» **The records**
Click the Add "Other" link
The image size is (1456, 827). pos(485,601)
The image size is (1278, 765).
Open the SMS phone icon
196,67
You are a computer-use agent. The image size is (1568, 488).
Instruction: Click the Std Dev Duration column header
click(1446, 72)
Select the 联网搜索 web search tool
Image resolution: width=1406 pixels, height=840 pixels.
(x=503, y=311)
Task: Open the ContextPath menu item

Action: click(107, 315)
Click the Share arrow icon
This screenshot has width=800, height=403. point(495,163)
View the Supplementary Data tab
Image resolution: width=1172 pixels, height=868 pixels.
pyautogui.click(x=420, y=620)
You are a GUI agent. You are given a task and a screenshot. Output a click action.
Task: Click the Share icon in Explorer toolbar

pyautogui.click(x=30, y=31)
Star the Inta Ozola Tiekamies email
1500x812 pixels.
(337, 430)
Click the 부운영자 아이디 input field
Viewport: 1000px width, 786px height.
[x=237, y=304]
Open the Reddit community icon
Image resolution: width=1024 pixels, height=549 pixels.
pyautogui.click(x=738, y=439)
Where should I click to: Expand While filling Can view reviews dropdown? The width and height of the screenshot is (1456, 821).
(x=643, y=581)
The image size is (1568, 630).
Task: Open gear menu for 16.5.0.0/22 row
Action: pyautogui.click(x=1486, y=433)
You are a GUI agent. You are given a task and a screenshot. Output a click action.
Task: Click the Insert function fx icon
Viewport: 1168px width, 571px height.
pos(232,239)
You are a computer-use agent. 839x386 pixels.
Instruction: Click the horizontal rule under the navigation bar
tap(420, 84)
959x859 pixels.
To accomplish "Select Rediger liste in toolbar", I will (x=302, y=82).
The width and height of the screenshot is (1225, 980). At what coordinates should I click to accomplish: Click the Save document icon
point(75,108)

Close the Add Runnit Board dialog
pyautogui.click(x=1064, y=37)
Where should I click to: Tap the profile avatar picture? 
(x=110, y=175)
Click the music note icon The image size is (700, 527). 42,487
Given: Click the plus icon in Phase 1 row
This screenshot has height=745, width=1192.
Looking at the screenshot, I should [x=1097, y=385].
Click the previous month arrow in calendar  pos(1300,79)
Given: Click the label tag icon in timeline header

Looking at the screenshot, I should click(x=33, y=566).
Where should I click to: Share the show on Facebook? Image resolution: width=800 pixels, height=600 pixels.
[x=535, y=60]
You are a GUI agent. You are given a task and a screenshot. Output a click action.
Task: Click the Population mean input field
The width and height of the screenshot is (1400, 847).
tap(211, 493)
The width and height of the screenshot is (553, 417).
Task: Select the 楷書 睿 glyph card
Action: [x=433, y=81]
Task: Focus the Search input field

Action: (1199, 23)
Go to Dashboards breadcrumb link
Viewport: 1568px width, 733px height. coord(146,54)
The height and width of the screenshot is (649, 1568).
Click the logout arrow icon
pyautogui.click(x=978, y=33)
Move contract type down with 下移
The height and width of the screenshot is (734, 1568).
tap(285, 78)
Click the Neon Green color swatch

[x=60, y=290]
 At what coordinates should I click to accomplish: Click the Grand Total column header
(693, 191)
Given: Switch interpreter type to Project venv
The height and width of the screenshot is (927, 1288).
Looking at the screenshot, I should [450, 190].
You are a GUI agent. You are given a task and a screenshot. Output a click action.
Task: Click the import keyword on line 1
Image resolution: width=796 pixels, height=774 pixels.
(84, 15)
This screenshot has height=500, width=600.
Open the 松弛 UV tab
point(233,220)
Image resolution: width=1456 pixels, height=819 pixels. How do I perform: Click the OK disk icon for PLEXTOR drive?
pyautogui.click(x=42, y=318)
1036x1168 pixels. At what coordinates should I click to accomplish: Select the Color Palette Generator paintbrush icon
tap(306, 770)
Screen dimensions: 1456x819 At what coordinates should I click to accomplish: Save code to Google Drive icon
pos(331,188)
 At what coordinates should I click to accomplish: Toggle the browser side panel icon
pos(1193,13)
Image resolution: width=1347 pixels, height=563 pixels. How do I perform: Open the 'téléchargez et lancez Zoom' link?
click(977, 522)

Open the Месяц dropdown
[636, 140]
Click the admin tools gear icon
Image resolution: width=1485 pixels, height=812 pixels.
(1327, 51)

» **What is expected**
Copy all of the records above again, exactly as they appear, line for line.

» **Exercise answer**
Click the Add "Other" link
The image size is (1456, 827). pos(485,601)
The image size is (1278, 765).
Open the SMS phone icon
196,67
You are a computer-use agent. The image size is (1568, 488).
Instruction: Click the Std Dev Duration column header
click(1446, 72)
Select the 联网搜索 web search tool
Image resolution: width=1406 pixels, height=840 pixels.
(x=503, y=311)
Task: Open the ContextPath menu item

Action: click(107, 315)
Click the Share arrow icon
This screenshot has width=800, height=403. point(495,163)
View the Supplementary Data tab
Image resolution: width=1172 pixels, height=868 pixels.
pyautogui.click(x=420, y=620)
You are a GUI agent. You are given a task and a screenshot. Output a click action.
Task: Click the Share icon in Explorer toolbar

pyautogui.click(x=30, y=31)
Star the Inta Ozola Tiekamies email
1500x812 pixels.
(337, 430)
Click the 부운영자 아이디 input field
Viewport: 1000px width, 786px height.
[x=237, y=304]
Open the Reddit community icon
Image resolution: width=1024 pixels, height=549 pixels.
pyautogui.click(x=738, y=439)
Where should I click to: Expand While filling Can view reviews dropdown? The width and height of the screenshot is (1456, 821).
(x=643, y=581)
The image size is (1568, 630).
Task: Open gear menu for 16.5.0.0/22 row
Action: pyautogui.click(x=1486, y=433)
You are a GUI agent. You are given a task and a screenshot. Output a click action.
Task: Click the Insert function fx icon
Viewport: 1168px width, 571px height.
pos(232,239)
You are a computer-use agent. 839x386 pixels.
Instruction: Click the horizontal rule under the navigation bar
tap(420, 84)
959x859 pixels.
To accomplish "Select Rediger liste in toolbar", I will (x=302, y=82).
The width and height of the screenshot is (1225, 980). At what coordinates should I click to accomplish: Click the Save document icon
point(75,108)

Close the Add Runnit Board dialog
pyautogui.click(x=1064, y=37)
Where should I click to: Tap the profile avatar picture? 
(x=110, y=175)
Click the music note icon The image size is (700, 527). 42,487
Given: Click the plus icon in Phase 1 row
This screenshot has height=745, width=1192.
Looking at the screenshot, I should [x=1097, y=385].
Click the previous month arrow in calendar  pos(1300,79)
Given: Click the label tag icon in timeline header

Looking at the screenshot, I should click(x=33, y=566).
Where should I click to: Share the show on Facebook? Image resolution: width=800 pixels, height=600 pixels.
[x=535, y=60]
You are a GUI agent. You are given a task and a screenshot. Output a click action.
Task: Click the Population mean input field
The width and height of the screenshot is (1400, 847).
tap(211, 493)
The width and height of the screenshot is (553, 417).
Task: Select the 楷書 睿 glyph card
Action: [x=433, y=81]
Task: Focus the Search input field

Action: (1199, 23)
Go to Dashboards breadcrumb link
Viewport: 1568px width, 733px height. coord(146,54)
The height and width of the screenshot is (649, 1568).
Click the logout arrow icon
pyautogui.click(x=978, y=33)
Move contract type down with 下移
The height and width of the screenshot is (734, 1568).
tap(285, 78)
Click the Neon Green color swatch

[x=60, y=290]
 At what coordinates should I click to accomplish: Click the Grand Total column header
(693, 191)
Given: Switch interpreter type to Project venv
The height and width of the screenshot is (927, 1288).
Looking at the screenshot, I should [450, 190].
You are a GUI agent. You are given a task and a screenshot. Output a click action.
Task: Click the import keyword on line 1
Image resolution: width=796 pixels, height=774 pixels.
(84, 15)
This screenshot has height=500, width=600.
Open the 松弛 UV tab
point(233,220)
Image resolution: width=1456 pixels, height=819 pixels. How do I perform: Click the OK disk icon for PLEXTOR drive?
pyautogui.click(x=42, y=318)
1036x1168 pixels. At what coordinates should I click to accomplish: Select the Color Palette Generator paintbrush icon
tap(306, 770)
Screen dimensions: 1456x819 At what coordinates should I click to accomplish: Save code to Google Drive icon
pos(331,188)
 At what coordinates should I click to accomplish: Toggle the browser side panel icon
pos(1193,13)
Image resolution: width=1347 pixels, height=563 pixels. How do I perform: Open the 'téléchargez et lancez Zoom' link?
click(977, 522)

Open the Месяц dropdown
[636, 140]
Click the admin tools gear icon
Image resolution: width=1485 pixels, height=812 pixels.
(1327, 51)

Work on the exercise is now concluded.